Extracted records section start

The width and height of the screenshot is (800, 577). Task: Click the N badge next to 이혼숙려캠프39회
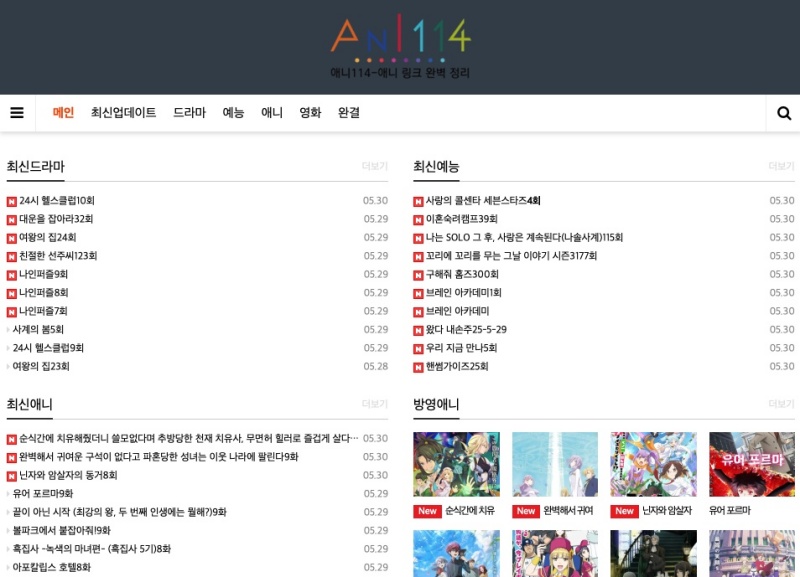pos(418,219)
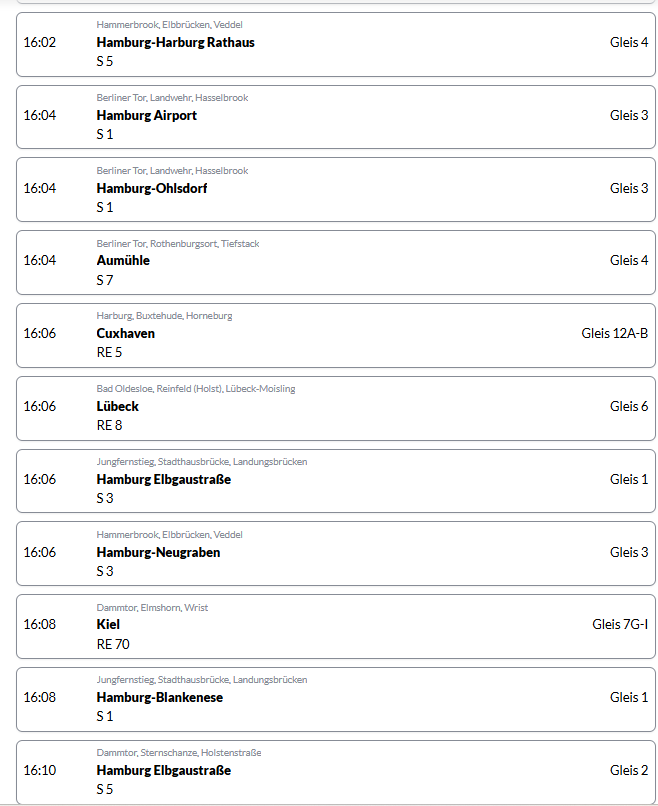Click the Gleis 6 label for Lübeck
This screenshot has height=806, width=658.
[x=629, y=406]
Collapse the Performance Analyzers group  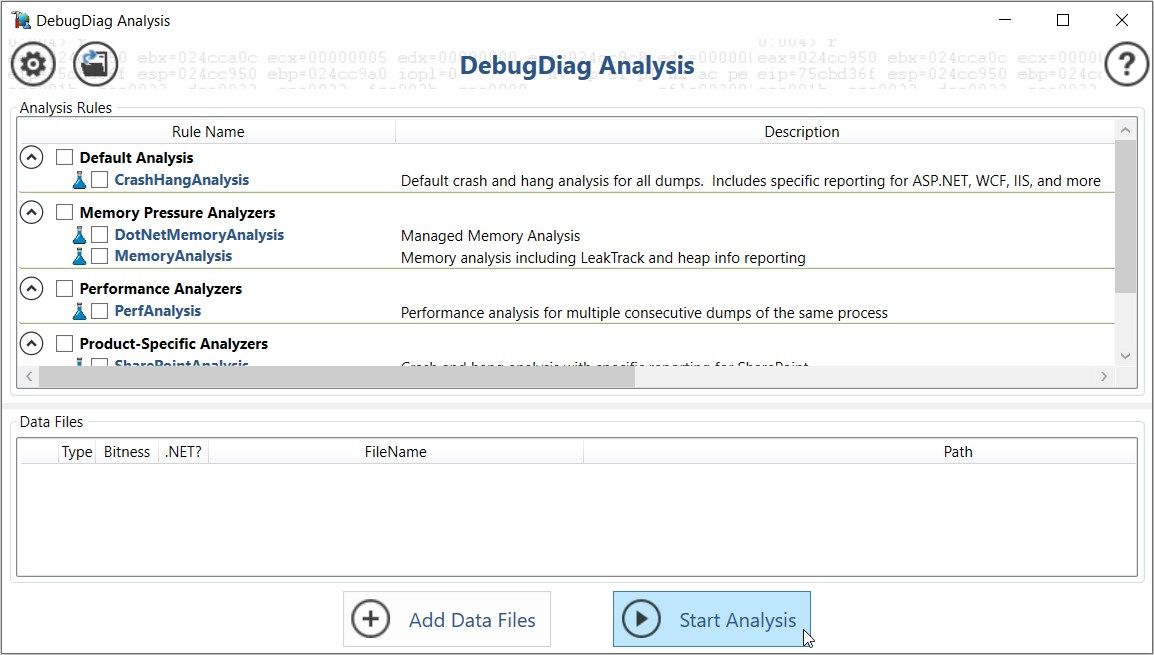(x=31, y=288)
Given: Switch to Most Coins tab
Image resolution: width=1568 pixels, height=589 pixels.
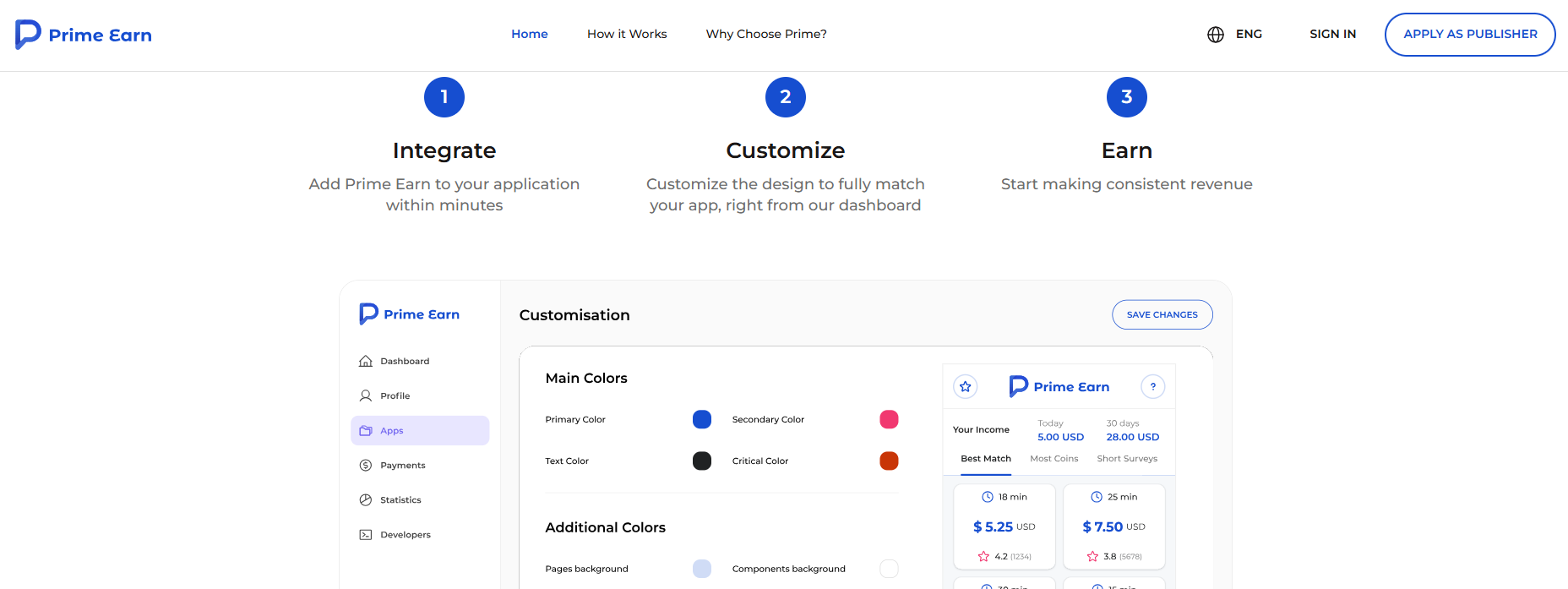Looking at the screenshot, I should [1054, 459].
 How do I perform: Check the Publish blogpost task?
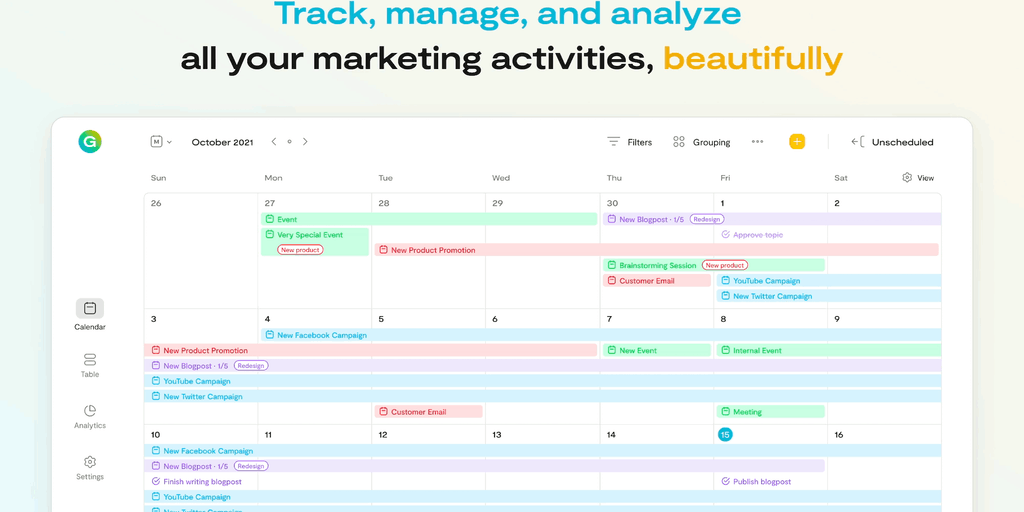coord(725,482)
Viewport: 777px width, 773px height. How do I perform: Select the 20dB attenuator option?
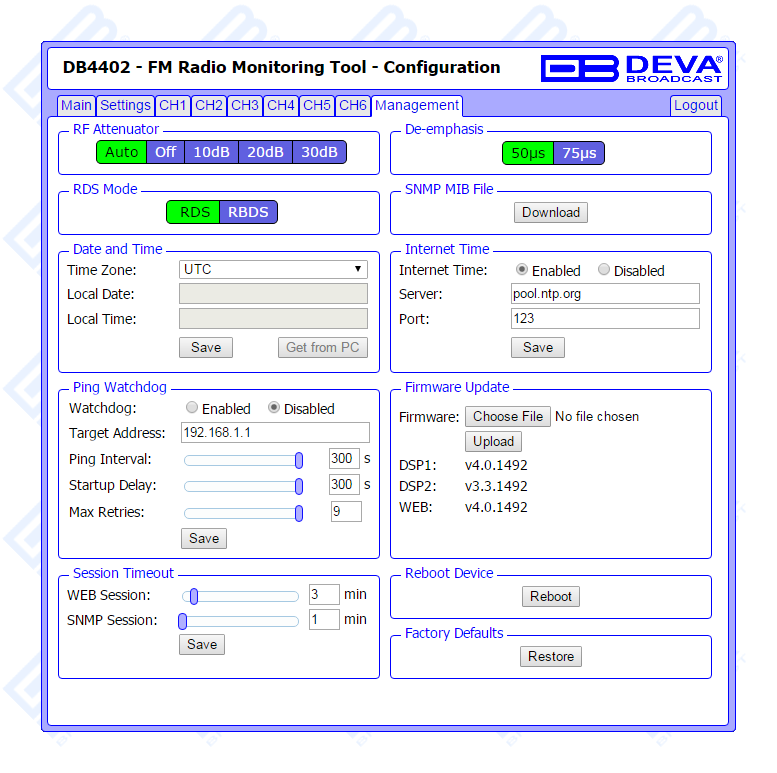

Extracted records section end

- **What is needed**
Copy the final stretch of the entries exactly: the line containing "How do I perform: Check" and every line after it through the last. Include no pictures and nothing more.

- **Response to the task**
 How do I perform: Check the Publish blogpost task?
coord(725,482)
Viewport: 777px width, 773px height. How do I perform: Select the 20dB attenuator option?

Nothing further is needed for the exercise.